— Begin —

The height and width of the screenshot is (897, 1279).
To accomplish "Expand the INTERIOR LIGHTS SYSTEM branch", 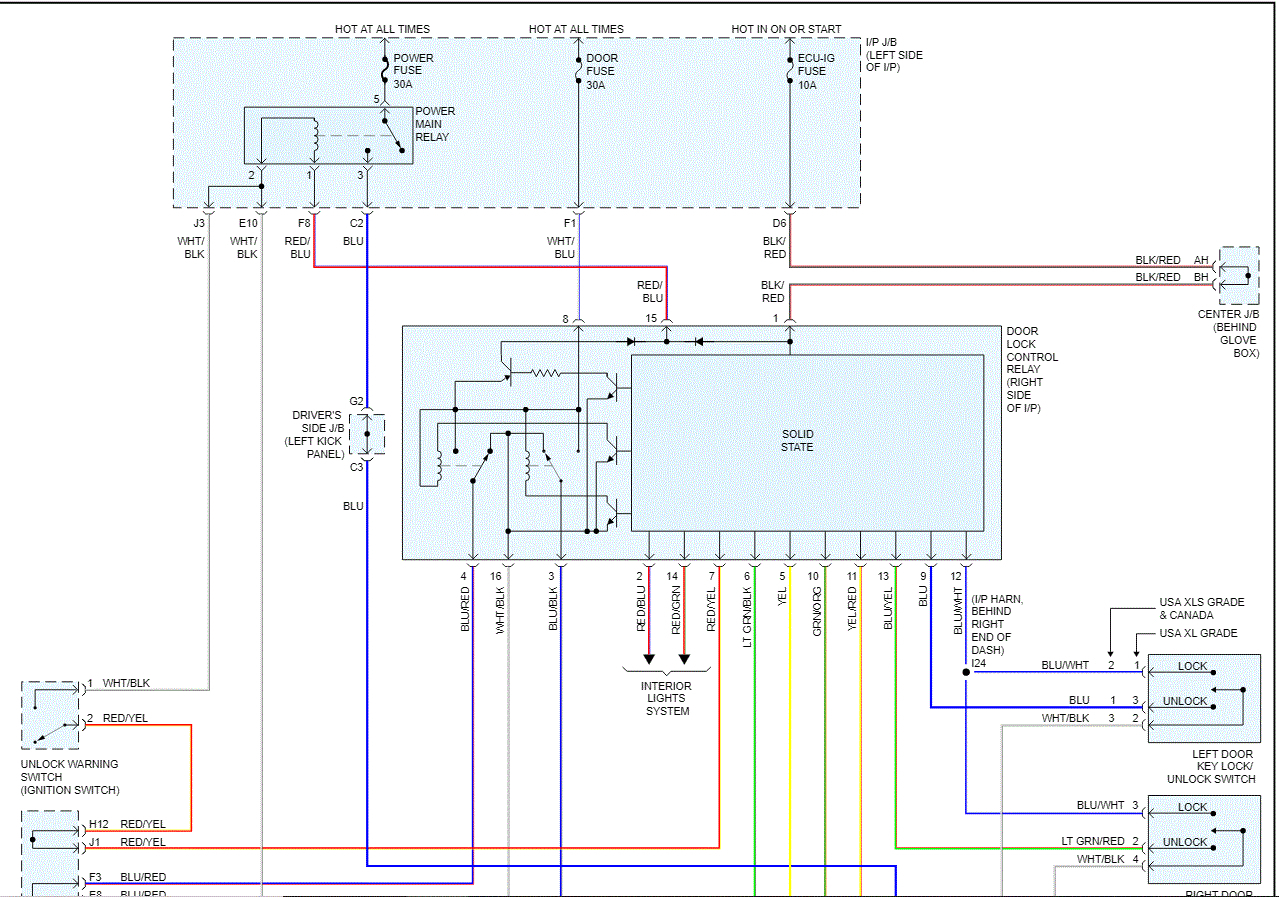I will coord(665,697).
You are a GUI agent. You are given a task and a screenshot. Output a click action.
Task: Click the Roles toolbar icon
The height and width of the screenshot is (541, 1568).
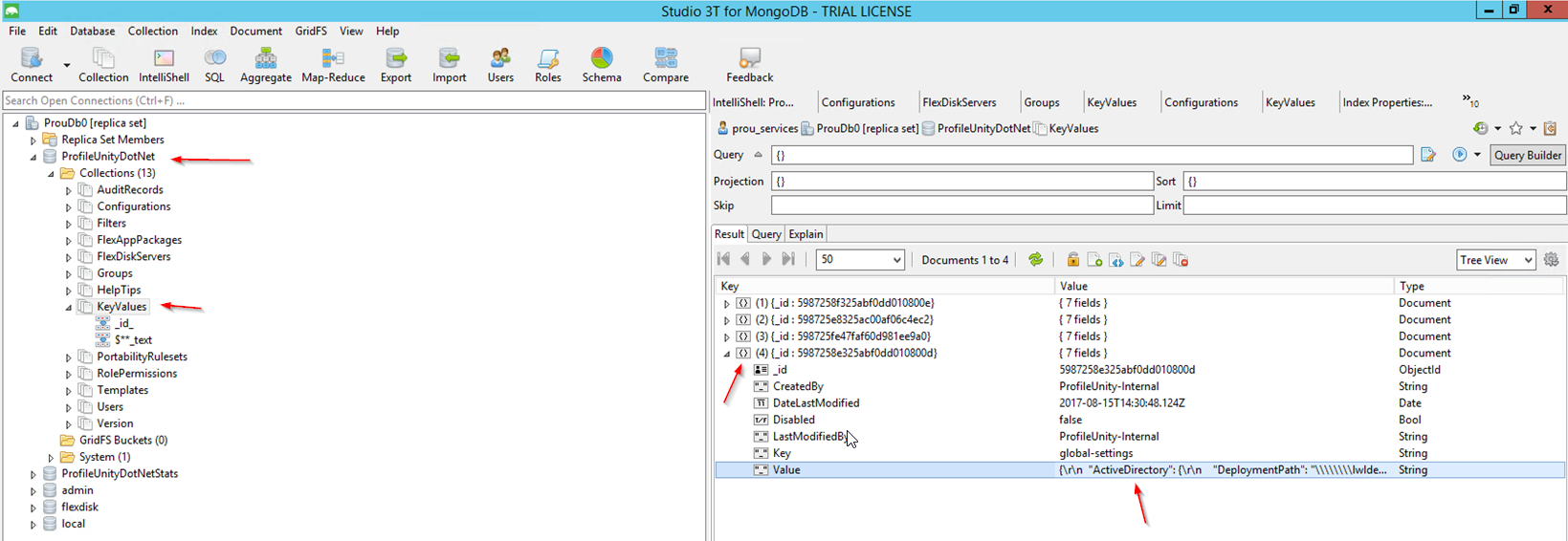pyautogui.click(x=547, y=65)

— End —

_What the task requires_
Reproduce the listing from the line containing "You are a GUI" through the end of the listing, both included, with the requests kept. Multiply every coordinate in the answers by 2.25, round each result to a whole number with halves rounded up, and leave the pictures out of your reply.

_Answer to this problem_
You are a GUI agent. You are given a task and a screenshot. Output a click action.
Task: Click the Roles toolbar icon
The height and width of the screenshot is (541, 1568).
pyautogui.click(x=1231, y=146)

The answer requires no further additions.